View sent emails together with conversation
Hi, I wanted to know if there's a way to see my sent emails together with the incoming emails. I have heard of solutions that suggest using the Thunderbird Conversations add-on. It's still not working for me but maybe I didn't set it up right. But before I try using an add-on is there a native way to set up Thunderbird to see incoming and sent emails together?
If not I will try troubleshooting the Conversations add-on I have installed and see if I can get it to work, currently, with this add-on, it still only displays the incoming emails. I made sure that I have Conversations View enabled, as well as Sort by > Threaded. I tried also enabling Threads > Collapse All Threads but it seems like whenever I check on this setting from the top menu the check mark is always on All no matter how many times I select Collapse All Threads.
Wszystkie odpowiedzi (7)
Standard Thunderbird can show all incoming and outgoing messages related to a thread. Right click on email and select 'Open Message in Conversation' a new tab opens showing all incoming and outgoing threads. So you do not need to set up or change anything to display that info.
If you sort incoming messages into various folders for better organising, but require any 'Reply' responses to those emails to be kept in the same folder:
Right click on mail account in Folder pane and select 'Settings'
select: 'Copies & Folders' for that account
When sending messages:
select checkbox: 'Place replies in the folder of the message being replied to'
click on 'OK'
If any folder is containing both sent and received, you can use the column header 'Correspondents' which will help to differentiate between those sent and received.

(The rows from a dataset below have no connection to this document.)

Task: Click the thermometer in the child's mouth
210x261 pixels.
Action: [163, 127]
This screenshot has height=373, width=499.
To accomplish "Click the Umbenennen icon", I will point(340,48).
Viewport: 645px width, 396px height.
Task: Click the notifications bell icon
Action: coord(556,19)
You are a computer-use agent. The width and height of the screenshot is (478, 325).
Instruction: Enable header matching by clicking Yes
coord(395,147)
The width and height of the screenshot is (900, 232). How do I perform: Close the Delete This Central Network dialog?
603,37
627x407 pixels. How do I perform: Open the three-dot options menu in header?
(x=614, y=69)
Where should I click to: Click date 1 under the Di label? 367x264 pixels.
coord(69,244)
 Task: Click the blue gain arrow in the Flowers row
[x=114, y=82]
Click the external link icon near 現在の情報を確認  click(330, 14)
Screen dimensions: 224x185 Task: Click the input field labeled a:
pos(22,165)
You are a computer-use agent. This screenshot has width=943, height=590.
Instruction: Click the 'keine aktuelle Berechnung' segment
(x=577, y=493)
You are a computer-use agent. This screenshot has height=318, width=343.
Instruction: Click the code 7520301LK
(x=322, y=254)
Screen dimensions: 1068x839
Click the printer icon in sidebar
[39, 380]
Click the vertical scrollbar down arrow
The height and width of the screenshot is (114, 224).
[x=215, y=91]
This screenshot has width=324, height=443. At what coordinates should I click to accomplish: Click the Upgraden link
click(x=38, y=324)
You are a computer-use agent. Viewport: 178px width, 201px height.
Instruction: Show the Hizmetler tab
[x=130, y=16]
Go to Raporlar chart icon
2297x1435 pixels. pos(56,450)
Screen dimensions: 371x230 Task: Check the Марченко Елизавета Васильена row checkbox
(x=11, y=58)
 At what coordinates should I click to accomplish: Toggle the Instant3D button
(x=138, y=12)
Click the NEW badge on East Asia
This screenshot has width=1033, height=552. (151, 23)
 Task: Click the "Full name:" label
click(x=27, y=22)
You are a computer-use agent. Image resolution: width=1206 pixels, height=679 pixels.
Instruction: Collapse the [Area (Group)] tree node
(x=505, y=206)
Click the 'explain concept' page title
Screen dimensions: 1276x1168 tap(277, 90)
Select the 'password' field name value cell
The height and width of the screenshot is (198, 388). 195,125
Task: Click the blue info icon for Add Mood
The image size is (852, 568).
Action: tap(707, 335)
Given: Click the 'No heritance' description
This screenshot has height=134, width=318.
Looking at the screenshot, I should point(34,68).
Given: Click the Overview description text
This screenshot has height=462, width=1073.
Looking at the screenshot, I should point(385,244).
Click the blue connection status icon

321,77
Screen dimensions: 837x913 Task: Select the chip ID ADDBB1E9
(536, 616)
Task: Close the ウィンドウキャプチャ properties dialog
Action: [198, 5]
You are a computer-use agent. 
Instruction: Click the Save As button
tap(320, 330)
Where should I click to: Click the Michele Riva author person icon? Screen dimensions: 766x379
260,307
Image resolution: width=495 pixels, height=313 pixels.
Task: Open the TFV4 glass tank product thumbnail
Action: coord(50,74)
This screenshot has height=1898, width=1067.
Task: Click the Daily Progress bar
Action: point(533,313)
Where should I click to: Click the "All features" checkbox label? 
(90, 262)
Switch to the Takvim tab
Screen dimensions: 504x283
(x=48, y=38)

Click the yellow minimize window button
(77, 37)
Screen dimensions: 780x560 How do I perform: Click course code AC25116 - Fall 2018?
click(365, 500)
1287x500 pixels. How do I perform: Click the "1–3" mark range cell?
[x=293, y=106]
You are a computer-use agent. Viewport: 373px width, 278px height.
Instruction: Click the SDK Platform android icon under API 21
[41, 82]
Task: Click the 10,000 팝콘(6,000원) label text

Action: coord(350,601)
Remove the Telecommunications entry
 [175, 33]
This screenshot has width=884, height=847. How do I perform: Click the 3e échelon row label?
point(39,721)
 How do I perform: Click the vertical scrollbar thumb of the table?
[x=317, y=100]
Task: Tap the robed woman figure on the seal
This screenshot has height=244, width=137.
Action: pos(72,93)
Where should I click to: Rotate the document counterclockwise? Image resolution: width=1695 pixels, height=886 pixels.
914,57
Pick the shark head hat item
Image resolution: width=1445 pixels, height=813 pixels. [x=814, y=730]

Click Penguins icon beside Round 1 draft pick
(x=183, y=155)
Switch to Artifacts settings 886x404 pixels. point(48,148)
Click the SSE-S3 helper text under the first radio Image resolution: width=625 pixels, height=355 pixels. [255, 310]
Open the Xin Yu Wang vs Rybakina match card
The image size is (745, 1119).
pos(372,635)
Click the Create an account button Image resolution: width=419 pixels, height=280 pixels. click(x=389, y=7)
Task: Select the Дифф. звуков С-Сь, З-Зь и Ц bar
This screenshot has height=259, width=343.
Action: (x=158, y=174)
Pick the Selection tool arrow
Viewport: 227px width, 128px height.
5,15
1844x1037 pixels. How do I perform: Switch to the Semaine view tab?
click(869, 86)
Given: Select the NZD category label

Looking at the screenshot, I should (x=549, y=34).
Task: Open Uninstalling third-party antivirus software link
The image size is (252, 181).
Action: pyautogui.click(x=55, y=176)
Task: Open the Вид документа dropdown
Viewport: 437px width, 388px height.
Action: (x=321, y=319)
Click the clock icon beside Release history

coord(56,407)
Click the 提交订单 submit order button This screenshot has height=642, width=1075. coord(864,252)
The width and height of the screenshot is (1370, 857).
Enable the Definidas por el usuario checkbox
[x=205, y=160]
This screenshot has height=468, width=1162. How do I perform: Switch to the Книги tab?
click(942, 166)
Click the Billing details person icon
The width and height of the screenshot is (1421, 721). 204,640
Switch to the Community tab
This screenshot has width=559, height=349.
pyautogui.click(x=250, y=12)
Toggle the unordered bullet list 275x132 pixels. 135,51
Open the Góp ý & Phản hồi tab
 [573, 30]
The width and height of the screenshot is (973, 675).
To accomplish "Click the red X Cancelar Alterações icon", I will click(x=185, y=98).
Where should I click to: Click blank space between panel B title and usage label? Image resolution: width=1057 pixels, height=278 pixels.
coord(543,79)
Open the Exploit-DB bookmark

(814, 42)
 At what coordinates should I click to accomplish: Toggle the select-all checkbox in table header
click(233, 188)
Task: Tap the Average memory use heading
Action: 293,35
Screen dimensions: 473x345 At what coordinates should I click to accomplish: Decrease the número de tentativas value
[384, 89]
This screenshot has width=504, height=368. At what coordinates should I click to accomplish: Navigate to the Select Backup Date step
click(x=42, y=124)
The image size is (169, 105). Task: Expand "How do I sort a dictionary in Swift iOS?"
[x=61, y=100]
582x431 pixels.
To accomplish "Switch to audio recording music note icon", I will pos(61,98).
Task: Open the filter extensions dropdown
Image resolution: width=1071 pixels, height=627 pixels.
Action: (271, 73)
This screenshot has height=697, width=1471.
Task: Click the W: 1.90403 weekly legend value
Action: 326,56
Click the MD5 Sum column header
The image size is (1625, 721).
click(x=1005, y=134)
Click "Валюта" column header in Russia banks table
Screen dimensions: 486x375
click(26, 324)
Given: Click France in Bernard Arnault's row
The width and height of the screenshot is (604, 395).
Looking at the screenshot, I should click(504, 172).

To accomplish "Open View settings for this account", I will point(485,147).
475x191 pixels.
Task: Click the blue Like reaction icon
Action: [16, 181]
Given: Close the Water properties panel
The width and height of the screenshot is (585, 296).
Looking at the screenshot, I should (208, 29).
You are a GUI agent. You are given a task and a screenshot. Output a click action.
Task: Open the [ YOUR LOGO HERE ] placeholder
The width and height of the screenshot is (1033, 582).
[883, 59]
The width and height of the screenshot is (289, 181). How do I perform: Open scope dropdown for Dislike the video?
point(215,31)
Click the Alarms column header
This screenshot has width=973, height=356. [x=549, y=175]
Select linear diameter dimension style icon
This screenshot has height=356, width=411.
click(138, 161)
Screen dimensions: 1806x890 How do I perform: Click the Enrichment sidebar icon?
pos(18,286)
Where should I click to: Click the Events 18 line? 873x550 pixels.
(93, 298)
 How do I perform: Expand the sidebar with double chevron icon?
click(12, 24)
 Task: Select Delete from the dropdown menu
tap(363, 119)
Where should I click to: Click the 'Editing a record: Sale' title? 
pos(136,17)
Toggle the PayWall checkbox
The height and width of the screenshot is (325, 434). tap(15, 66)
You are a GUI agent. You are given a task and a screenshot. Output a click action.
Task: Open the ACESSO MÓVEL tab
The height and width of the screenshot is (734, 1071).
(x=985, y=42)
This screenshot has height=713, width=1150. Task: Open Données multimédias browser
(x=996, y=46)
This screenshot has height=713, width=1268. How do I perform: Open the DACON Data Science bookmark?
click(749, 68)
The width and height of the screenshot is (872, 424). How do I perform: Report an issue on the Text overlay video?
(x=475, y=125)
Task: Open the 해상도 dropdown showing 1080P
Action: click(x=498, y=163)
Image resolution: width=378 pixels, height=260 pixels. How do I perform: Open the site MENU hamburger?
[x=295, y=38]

Great I will test this out!
I'm with Toad-Hall. I may have several conversations with a given correspondent so "view as conversation" is of limited value since it only shows me the selected conversation. File all those messages, sent and received, together in their own folder and so you automatically have your conversations all in one place.
An alternative is to store everything in one place and use tags. This doesn't appeal to me. I don't like huge folders and I think I'd struggle to make use of the large number of tags I'd need.
I think I'm on the right track. I In my account settings I went to each account and checked "Place replies in the folder of the message being replied to".
Seems to work. The only part that's missing is the original 1st email that started the entire conversation. So basically the conversation starts off with the first reply, and any back and forth email replies are all there, but not the first original email that I sent someone. It's just cut out of the conversation :(
Any advice on how to make that work also?
Well, if you go down the route of using folders, how is Thunderbird to know where that first message should be stored? It can't know unless you tell it. So, 3 options:
- Move the message yourself.
- Start in the required folder and use the available options or an addon to save the sent message there. I use Copy Sent To Current
- Use a filter to automatically move the message on sending.
Toad-Hall said
Standard Thunderbird can show all incoming and outgoing messages related to a thread. Right click on email and select 'Open Message in Conversation' a new tab opens showing all incoming and outgoing threads. So you do not need to set up or change anything to display that info. If you sort incoming messages into various folders for better organising, but require any 'Reply' responses to those emails to be kept in the same folder: Right click on mail account in Folder pane and select 'Settings' select: 'Copies & Folders' for that account When sending messages: select checkbox: 'Place replies in the folder of the message being replied to' click on 'OK' If any folder is containing both sent and received, you can use the column header 'Correspondents' which will help to differentiate between those sent and received.
Add-on "Copy to sent". It will put your replied message in current folder & sent folder.